Toy box manager points out that toys are often bulky products that cost a lot of transportation.
– It’s the perfect storm. A terrible logistical crisis hits at the same time with increased demand…
We’ve done a lot of hedging and we’ve done a good job securing good deals, but smaller clients will notice the price increase very clearly. We’ve been working on this for about a year to reduce the risks associated with the situation. But problems are inevitable.
– Buy gifts early!
He believes that all industries will experience price increases.
It has already happened in several places and will happen to everyone. There is no escape from this. Because it would be a bad business to keep the same price available to customers if costs increase by 20 percent.
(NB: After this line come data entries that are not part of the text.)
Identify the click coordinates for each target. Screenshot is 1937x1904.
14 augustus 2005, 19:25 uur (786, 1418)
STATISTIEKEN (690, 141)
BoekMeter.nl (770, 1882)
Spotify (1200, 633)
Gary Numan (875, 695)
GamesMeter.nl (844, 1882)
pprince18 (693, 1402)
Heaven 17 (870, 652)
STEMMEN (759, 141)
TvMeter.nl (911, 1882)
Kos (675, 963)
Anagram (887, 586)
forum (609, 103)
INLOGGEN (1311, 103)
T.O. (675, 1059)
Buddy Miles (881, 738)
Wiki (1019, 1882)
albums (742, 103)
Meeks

Therefore, you will see a price increase in the coming months, Skalleberg says and come with the following encouragement for customers.
My advice is to go out early to buy Christmas presents. Because it will be more expensive, and the goods will run out.
Bauer believes that they should largely be able to avoid this problem.
– There is a great degree of uncertainty regarding all the imports during the day, it has been a long time, but Power has pretty much been able to get the goods we want and need. We have increased both ordering and warehouse capacity to insure ourselves against fluctuations in deliveries, says Siri Røhr, Director of Communications at Power, to Børsen.
– When it comes to price increases, we have received some indication of this from major suppliers, but we are trying as much as possible to avoid having to increase prices for our products.
– Fewer campaigns
XXL admits that they have also noticed problems in the freight market. Andreas Nehim, director of communications, notes, among other things, that the ship was stuck in the Suez Canal, and that was when the problems peaked.
– It caused delays that particularly affected the supply of bicycles, but also general access to goods imported from Asia. Access to the bikes is somewhat better now, but there are still some delays.
Do problems affect prices for customers?
We have price matches and mechanisms for customers to always get the lowest prices on everything. As far as there have been changes, it has not been as many campaigns, for example on bikes, as before. It’s hard to have promotions on a product that you don’t have enough of. He says it would only be annoying to customers if there was a crackdown on a product that sold out quickly.
As Borsen mentioned earlier, one would have done it “perfect storm” brought large parts of world trade to its knees. New virus outbreaks, natural disasters, fires, accidents, pirate attacks and the critical situation of crews at sea are about to cause a crisis that could reach all parts of the world.
The coincidence of all these events led to a shortage of everything from bicycles to computer chips.
Many companies declared force majeure. Force majeure events are unexpected events, such as natural disasters, that prevent a party from fulfilling its contractual obligations, but exempt it from punishment for breach of contract.
This applies, among other things, to the German steel giant Thyssenkrupp.
There is also a global shortage of microchips, which has resulted in supplies being short on everything from headphones to cars.
Skalleberg in Lekekassen still thinks it doesn’t look dark.
Fortunately, this is a short-term problem. I hope it gets more under control in 6-12 months.